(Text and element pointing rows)
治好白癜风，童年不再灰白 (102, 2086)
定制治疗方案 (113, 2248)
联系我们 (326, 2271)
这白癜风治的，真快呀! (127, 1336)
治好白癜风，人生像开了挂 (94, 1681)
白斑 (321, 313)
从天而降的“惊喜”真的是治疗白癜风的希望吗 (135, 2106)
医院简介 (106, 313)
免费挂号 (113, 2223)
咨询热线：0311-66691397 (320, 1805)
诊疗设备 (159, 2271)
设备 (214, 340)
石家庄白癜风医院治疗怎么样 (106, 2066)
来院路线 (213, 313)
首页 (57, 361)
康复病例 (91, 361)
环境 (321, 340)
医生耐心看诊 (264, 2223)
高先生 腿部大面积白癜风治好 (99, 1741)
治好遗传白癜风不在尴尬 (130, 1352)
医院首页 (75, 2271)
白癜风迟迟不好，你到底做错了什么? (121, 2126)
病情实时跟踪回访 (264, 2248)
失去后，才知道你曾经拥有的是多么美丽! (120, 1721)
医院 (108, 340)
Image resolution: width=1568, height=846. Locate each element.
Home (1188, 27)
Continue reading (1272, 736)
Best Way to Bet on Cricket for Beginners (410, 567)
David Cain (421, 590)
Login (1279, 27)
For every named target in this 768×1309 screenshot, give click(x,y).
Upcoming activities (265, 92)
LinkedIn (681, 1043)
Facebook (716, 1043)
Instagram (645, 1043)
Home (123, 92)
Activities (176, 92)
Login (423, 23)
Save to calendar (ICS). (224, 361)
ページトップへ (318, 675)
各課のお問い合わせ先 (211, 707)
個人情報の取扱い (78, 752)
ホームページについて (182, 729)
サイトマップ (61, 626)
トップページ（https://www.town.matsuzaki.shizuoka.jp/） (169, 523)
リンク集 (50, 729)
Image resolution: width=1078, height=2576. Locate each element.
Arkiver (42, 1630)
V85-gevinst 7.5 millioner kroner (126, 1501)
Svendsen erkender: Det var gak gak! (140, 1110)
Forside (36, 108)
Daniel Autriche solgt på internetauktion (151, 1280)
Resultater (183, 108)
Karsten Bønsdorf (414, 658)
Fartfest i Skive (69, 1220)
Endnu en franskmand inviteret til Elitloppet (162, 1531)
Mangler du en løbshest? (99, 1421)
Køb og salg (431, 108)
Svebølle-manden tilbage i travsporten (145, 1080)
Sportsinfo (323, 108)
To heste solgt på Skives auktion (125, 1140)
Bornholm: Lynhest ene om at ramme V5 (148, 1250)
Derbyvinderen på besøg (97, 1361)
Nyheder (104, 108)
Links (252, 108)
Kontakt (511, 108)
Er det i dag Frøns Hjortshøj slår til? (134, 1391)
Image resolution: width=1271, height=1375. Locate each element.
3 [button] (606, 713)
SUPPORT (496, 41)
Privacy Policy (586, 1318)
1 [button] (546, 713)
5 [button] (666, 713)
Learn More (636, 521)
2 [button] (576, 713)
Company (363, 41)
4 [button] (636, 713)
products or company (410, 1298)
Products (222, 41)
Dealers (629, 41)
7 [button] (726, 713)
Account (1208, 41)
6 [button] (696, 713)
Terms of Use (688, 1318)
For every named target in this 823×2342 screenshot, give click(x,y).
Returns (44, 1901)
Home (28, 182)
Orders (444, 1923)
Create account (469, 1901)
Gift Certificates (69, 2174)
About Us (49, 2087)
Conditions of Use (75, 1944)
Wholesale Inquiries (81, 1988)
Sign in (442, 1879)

> **TASK DIRECTIONS**: Return all the rows above unchanged, line for line.

> **RESPONSE FOR THIS EXERCISE**:
治好白癜风，童年不再灰白 (102, 2086)
定制治疗方案 (113, 2248)
联系我们 (326, 2271)
这白癜风治的，真快呀! (127, 1336)
治好白癜风，人生像开了挂 (94, 1681)
白斑 (321, 313)
从天而降的“惊喜”真的是治疗白癜风的希望吗 (135, 2106)
医院简介 (106, 313)
免费挂号 (113, 2223)
咨询热线：0311-66691397 (320, 1805)
诊疗设备 (159, 2271)
设备 (214, 340)
石家庄白癜风医院治疗怎么样 (106, 2066)
来院路线 (213, 313)
首页 (57, 361)
康复病例 (91, 361)
环境 (321, 340)
医生耐心看诊 (264, 2223)
高先生 腿部大面积白癜风治好 (99, 1741)
治好遗传白癜风不在尴尬 (130, 1352)
医院首页 (75, 2271)
白癜风迟迟不好，你到底做错了什么? (121, 2126)
病情实时跟踪回访 (264, 2248)
失去后，才知道你曾经拥有的是多么美丽! (120, 1721)
医院 (108, 340)
Image resolution: width=1568, height=846. Locate each element.
Home (1188, 27)
Continue reading (1272, 736)
Best Way to Bet on Cricket for Beginners (410, 567)
David Cain (421, 590)
Login (1279, 27)
For every named target in this 768×1309 screenshot, give click(x,y).
Upcoming activities (265, 92)
LinkedIn (681, 1043)
Facebook (716, 1043)
Instagram (645, 1043)
Home (123, 92)
Activities (176, 92)
Login (423, 23)
Save to calendar (ICS). (224, 361)
ページトップへ (318, 675)
各課のお問い合わせ先 (211, 707)
個人情報の取扱い (78, 752)
ホームページについて (182, 729)
サイトマップ (61, 626)
トップページ（https://www.town.matsuzaki.shizuoka.jp/） (169, 523)
リンク集 (50, 729)
Image resolution: width=1078, height=2576. Locate each element.
Arkiver (42, 1630)
V85-gevinst 7.5 millioner kroner (126, 1501)
Svendsen erkender: Det var gak gak! (140, 1110)
Forside (36, 108)
Daniel Autriche solgt på internetauktion (151, 1280)
Resultater (183, 108)
Karsten Bønsdorf (414, 658)
Fartfest i Skive (69, 1220)
Endnu en franskmand inviteret til Elitloppet (162, 1531)
Mangler du en løbshest? (99, 1421)
Køb og salg (431, 108)
Svebølle-manden tilbage i travsporten (145, 1080)
Sportsinfo (323, 108)
To heste solgt på Skives auktion (125, 1140)
Bornholm: Lynhest ene om at ramme V5 (148, 1250)
Derbyvinderen på besøg (97, 1361)
Nyheder (104, 108)
Links (252, 108)
Kontakt (511, 108)
Er det i dag Frøns Hjortshøj slår til? (134, 1391)
Image resolution: width=1271, height=1375. Locate each element.
3 [button] (606, 713)
SUPPORT (496, 41)
Privacy Policy (586, 1318)
1 [button] (546, 713)
5 [button] (666, 713)
Learn More (636, 521)
2 [button] (576, 713)
Company (363, 41)
4 [button] (636, 713)
products or company (410, 1298)
Products (222, 41)
Dealers (629, 41)
7 [button] (726, 713)
Account (1208, 41)
6 [button] (696, 713)
Terms of Use (688, 1318)
For every named target in this 823×2342 screenshot, give click(x,y).
Returns (44, 1901)
Home (28, 182)
Orders (444, 1923)
Create account (469, 1901)
Gift Certificates (69, 2174)
About Us (49, 2087)
Conditions of Use (75, 1944)
Wholesale Inquiries (81, 1988)
Sign in (442, 1879)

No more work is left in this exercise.